The drop in oil dragged down energy shares, and US stocks were poised for their worst losing streak since August. US Treasury yields fell to their lowest level in four years.

A vote by Britain to leave the European Union could undermine decades of European integration as well as create further global economic uncertainty.

The US central bank’s outlook along with concerns over Brexit, as it is called, helped to drive investors toward less risky assets.

The Federal Reserve on Wednesday lowered its economic growth forecast for this year and the next, while worries that Britain, the world’s fifth-largest economy, will vote to quit the EU on June 23 continued to rattle markets.

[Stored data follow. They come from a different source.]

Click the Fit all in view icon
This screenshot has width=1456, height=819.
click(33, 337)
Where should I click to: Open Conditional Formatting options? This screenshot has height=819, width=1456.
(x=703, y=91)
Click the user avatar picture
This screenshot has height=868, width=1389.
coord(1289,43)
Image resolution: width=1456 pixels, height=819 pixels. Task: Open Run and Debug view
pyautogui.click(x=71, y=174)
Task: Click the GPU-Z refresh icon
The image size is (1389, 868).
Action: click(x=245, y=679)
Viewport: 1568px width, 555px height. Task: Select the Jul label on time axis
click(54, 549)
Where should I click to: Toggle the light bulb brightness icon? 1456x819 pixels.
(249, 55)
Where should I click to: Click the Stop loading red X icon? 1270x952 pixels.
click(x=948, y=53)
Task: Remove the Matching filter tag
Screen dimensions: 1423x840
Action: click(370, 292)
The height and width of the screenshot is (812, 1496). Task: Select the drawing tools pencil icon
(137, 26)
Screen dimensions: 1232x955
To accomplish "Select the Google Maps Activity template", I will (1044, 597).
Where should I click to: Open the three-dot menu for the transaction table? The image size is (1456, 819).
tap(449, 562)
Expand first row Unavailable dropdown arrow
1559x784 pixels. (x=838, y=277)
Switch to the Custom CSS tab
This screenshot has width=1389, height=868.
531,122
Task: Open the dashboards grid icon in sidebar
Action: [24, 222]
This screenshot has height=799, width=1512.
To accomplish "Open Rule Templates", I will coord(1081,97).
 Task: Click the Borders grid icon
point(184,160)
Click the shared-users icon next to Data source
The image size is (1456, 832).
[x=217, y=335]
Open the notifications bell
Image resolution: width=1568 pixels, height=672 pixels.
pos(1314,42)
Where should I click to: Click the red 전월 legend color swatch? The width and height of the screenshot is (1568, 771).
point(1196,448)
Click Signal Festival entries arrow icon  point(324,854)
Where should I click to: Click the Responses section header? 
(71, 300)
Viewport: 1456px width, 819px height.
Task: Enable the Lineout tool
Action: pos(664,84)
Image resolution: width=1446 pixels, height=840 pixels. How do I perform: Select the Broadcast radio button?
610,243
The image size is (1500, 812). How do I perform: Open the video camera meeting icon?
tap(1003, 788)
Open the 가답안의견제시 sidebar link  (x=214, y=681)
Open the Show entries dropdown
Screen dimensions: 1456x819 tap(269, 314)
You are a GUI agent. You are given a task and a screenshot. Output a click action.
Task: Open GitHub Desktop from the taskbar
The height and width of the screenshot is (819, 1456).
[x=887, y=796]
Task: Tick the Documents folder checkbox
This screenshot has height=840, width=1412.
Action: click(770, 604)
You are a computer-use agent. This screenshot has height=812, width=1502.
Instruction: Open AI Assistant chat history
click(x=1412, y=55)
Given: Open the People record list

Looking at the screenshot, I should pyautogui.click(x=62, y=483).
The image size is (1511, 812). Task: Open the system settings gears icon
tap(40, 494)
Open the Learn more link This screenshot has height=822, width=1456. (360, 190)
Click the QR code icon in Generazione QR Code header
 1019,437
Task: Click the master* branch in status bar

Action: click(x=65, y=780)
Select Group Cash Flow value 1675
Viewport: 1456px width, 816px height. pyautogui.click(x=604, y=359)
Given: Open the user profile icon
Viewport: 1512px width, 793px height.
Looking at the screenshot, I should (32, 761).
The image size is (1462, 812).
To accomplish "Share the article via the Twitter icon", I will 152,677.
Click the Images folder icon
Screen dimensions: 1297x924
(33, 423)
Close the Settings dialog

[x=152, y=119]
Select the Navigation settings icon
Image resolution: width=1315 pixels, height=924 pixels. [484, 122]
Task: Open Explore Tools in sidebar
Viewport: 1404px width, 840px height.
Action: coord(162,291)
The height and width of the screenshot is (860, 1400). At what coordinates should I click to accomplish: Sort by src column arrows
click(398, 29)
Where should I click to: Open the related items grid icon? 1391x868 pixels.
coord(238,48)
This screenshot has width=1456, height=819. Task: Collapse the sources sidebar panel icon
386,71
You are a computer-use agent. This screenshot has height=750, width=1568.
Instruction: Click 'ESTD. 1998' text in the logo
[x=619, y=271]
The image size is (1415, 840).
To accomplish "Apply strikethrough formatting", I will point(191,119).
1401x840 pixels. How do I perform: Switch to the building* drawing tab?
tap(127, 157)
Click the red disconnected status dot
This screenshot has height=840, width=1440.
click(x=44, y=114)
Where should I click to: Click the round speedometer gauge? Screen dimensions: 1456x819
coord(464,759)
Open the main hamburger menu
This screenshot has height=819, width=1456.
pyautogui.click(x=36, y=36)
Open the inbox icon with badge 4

Sterling hit a two-month low against the euro, while the euro dropped 2.9 per cent against the yen to 115.88 , after earlier hitting a three-and-a-half-year trough at 115.84 yen.

In equity markets, the Dow Jones industrial average was down 102.62 points, or 0.58 per cent, to 17,537.55, the S&P 500 lost 14.89 points, or 0.72 per cent, to 2,056.61 and the Nasdaq Composite dropped 45.81 points, or 0.95 per cent, to 4,789.13.

The European FTSEurofirst 300 index fell 0.4 per cent, with shares of UBS and Credit Suisse down after the Swiss National bank said both banks were likely to need to raise an extra 10 billion Swiss francs to meet new leverage requirements.

Gold rallied to a two-year peak, and spot gold was up 1.4 per cent at $1,308.91 an ounce.

Benchmark 10-year Treasury notes rose 18/32 in price to yield 1.532 per cent.

Data showing US crude stockpiles fell less than expected, along with concerns over Britain’s future, weighed on oil prices.

Brent crude futures were down $1.63 at $47.34, while US crude futures were down $1.75 at $46.26.